Abbreviation: NPCR-SEER, National Program of Cancer Registries–Surveillance Epidemiology and End Results.

a

Information was available for more than 95% of cases for race/ethnicity and more than 99.9% of included cases for all other fields. Counts of fewer than 16 were suppressed to maintain deidentified information. Melanomas totaled 988 103.

Melanoma Incidence

The total number of reported US incident cases of invasive melanoma for all ages increased steadily from 50 272 in 2001 to 61 551 in 2006 to 71 922 in 2011 to 83 362 in 2015, with 67 cases in children, 251 in adolescents, 1973 in young adults, and 81 071 in adults reported in 2015. Between 2006 and 2015, the overall incidence rate increased from 200.1 to 229.1 cases per million person-years. Over the past decade for which data are available (2006-2015), this change represents an absolute increase of 21 811 reported cases (Figure 1A). Furthermore, from 2006 to 2015, the population-adjusted incidence rate increased significantly in both men (from 251 to 288 cases per 1 000 000 person-years) and women (from 164 to 186 cases per 1 000 000 person-years).
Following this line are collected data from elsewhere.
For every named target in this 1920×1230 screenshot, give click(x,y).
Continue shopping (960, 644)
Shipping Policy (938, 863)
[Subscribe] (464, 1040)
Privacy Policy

This increase corresponded to an annual percentage change (APC) per year of 1.5% (95% CI, 1.2%-1.8%) for men and 1.1% (95% CI, 0.7%-1.6%) for women. Increased melanoma incidence was largely associated with adults aged 40 years or older. In this group of persons, melanoma incidence rates rose for both men (APC, 1.8%; 95% CI, 1.4%- 2.1%) and women (APC, 1.8%; 95% CI, 1.4%-2.2%). The significant increase in adjusted incidence rates suggests that the increase in observed reported melanoma cases represented an elevated rate of melanoma occurrence and not simply a greater number of persons at risk. The annual percentage increase in melanoma in those aged 40 years or older was found not only in localized disease (APC, 1.9%; 95% CI, 1.4%-2.4%) but also in distant metastatic disease (APC, 4.8%; 95% CI, 3.9%-5.8%).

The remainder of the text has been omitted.